THE PROBLEM - The lines below, from the one holding "Task: Click Record Keys keyboard icon" through the final line, are to be copied exactly, with no other lines and no pictures.

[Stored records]
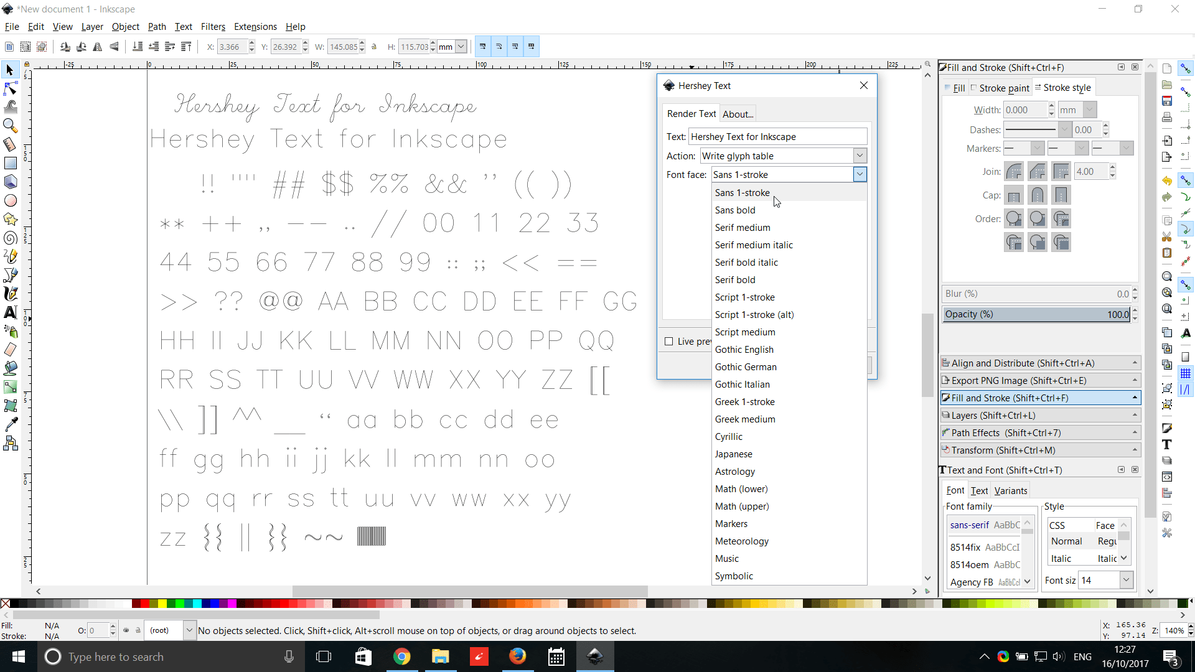Select the Spiral tool
Viewport: 1195px width, 672px height.
point(10,238)

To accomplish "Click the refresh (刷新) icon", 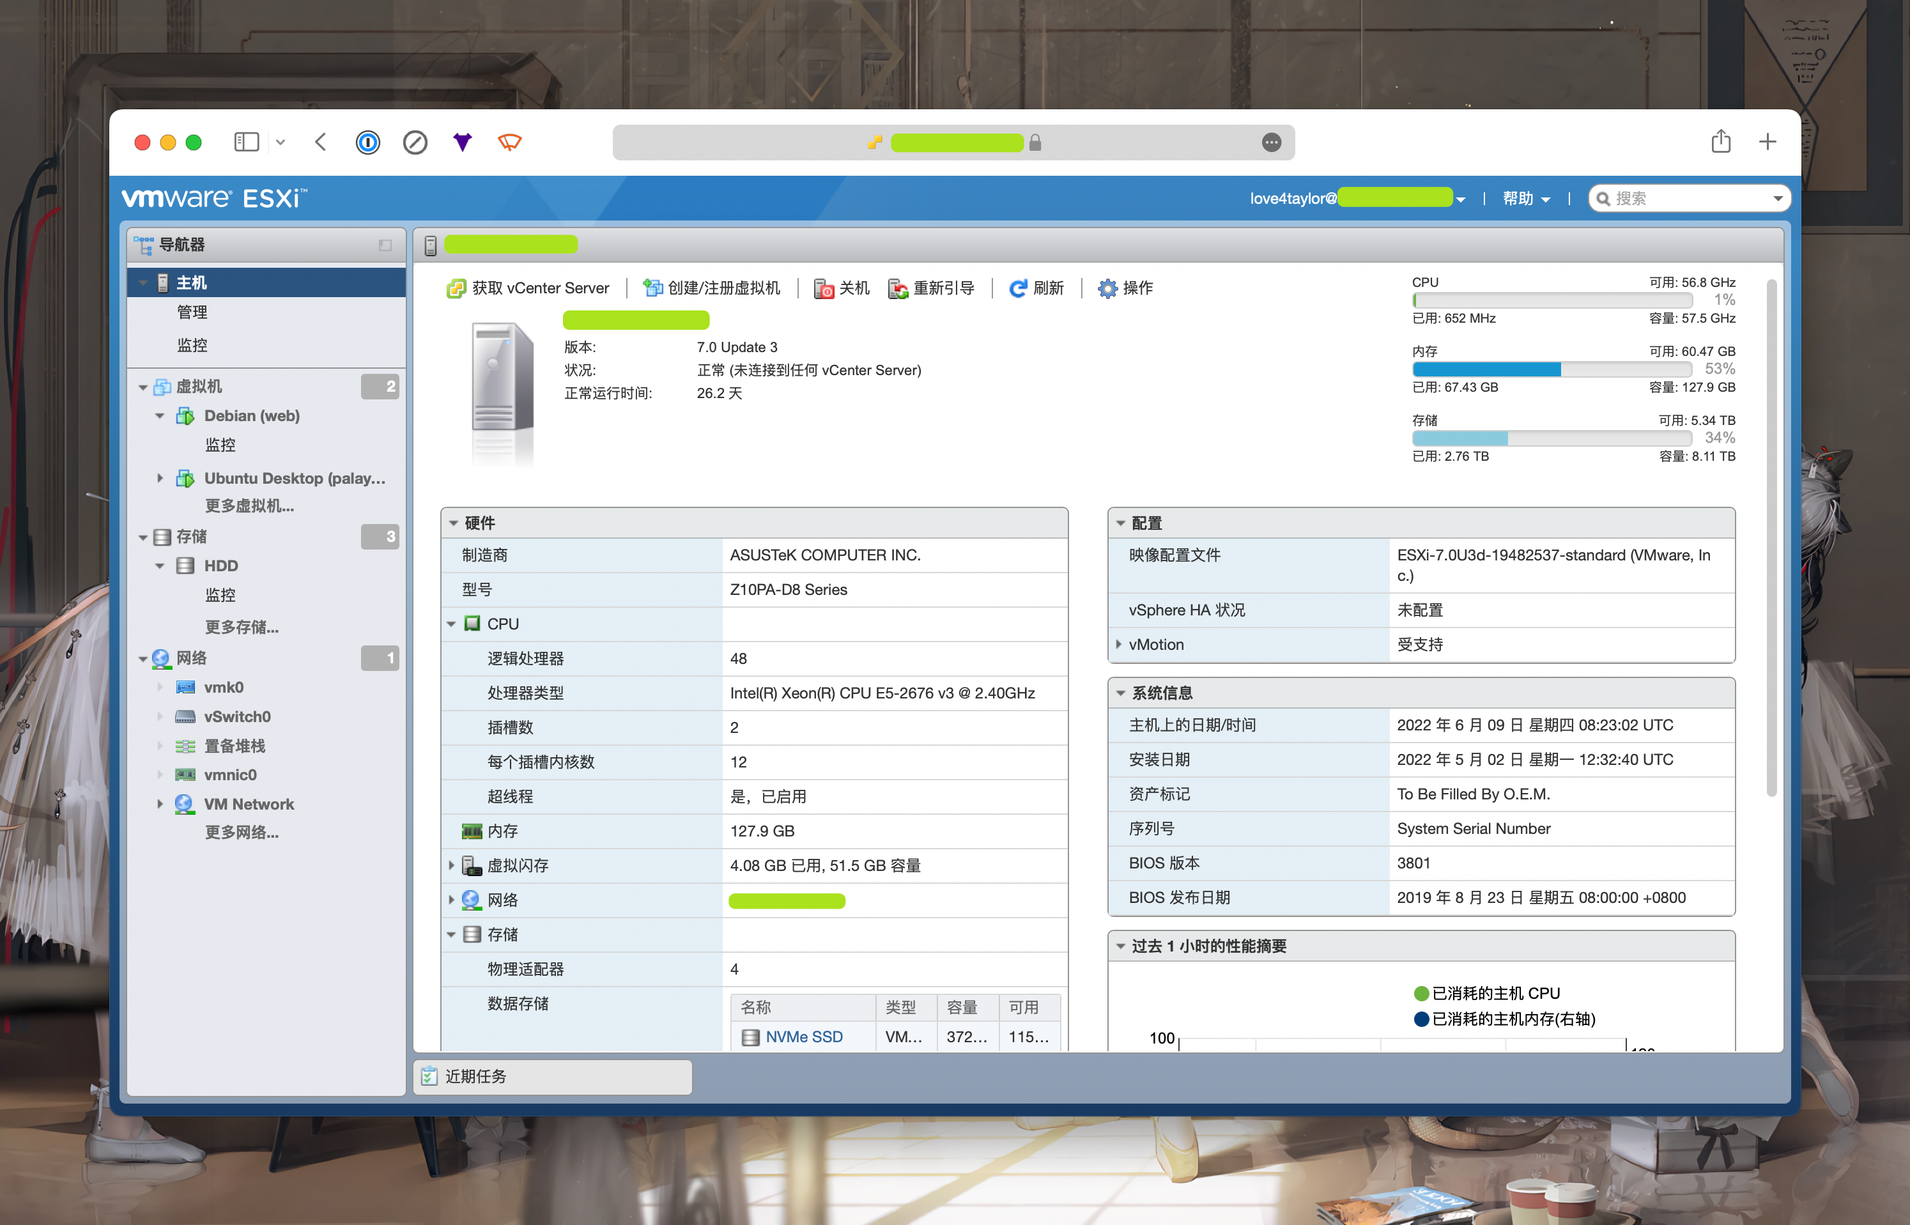I will tap(1017, 288).
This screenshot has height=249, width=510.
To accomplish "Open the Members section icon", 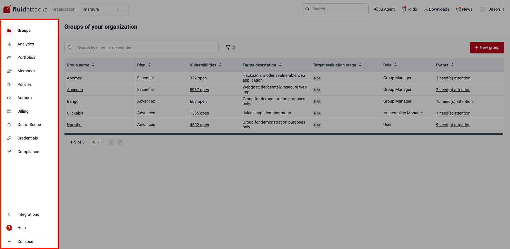I will coord(9,71).
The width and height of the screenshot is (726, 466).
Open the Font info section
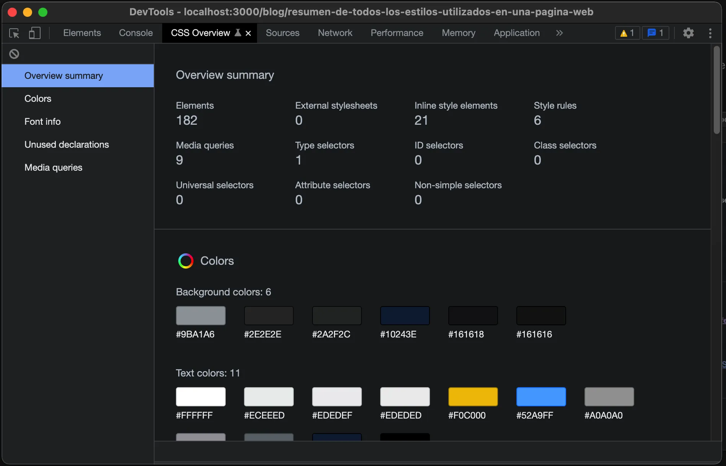pyautogui.click(x=42, y=121)
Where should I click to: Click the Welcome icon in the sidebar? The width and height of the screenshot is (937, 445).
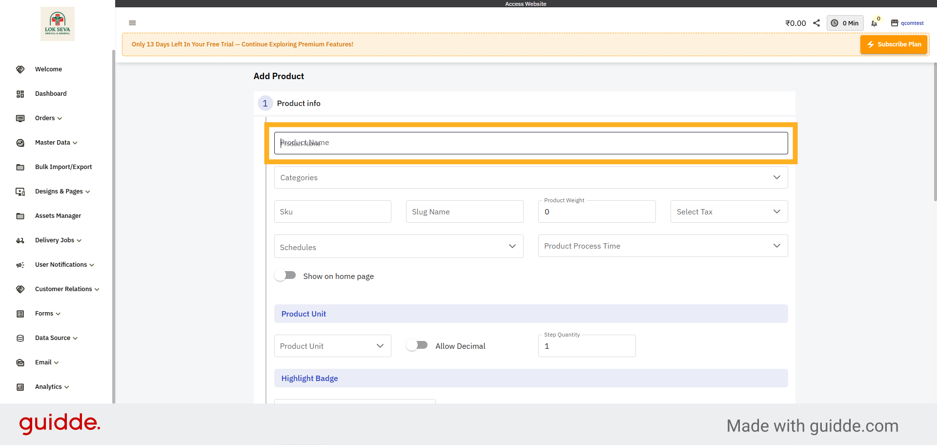20,69
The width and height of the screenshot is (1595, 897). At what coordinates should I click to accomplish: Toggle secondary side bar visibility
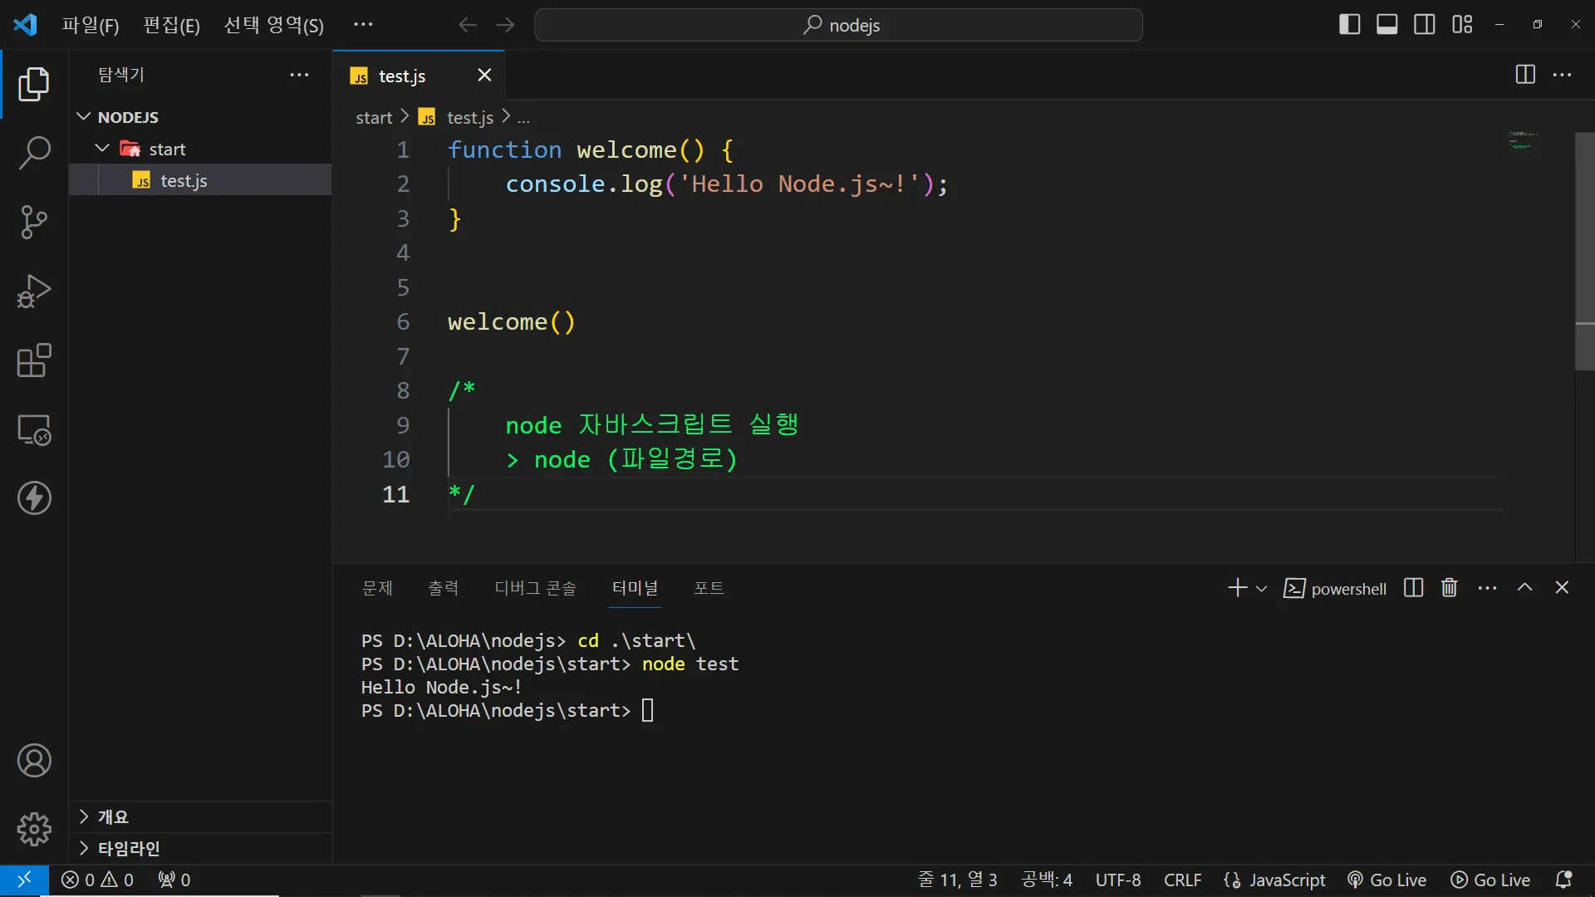(1425, 25)
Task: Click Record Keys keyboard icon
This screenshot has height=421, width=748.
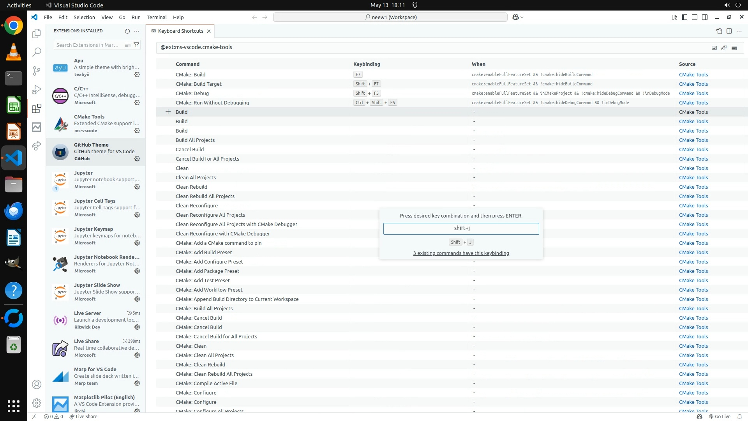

TASK ANSWER -
Task: Click Record Keys keyboard icon
This screenshot has height=421, width=748.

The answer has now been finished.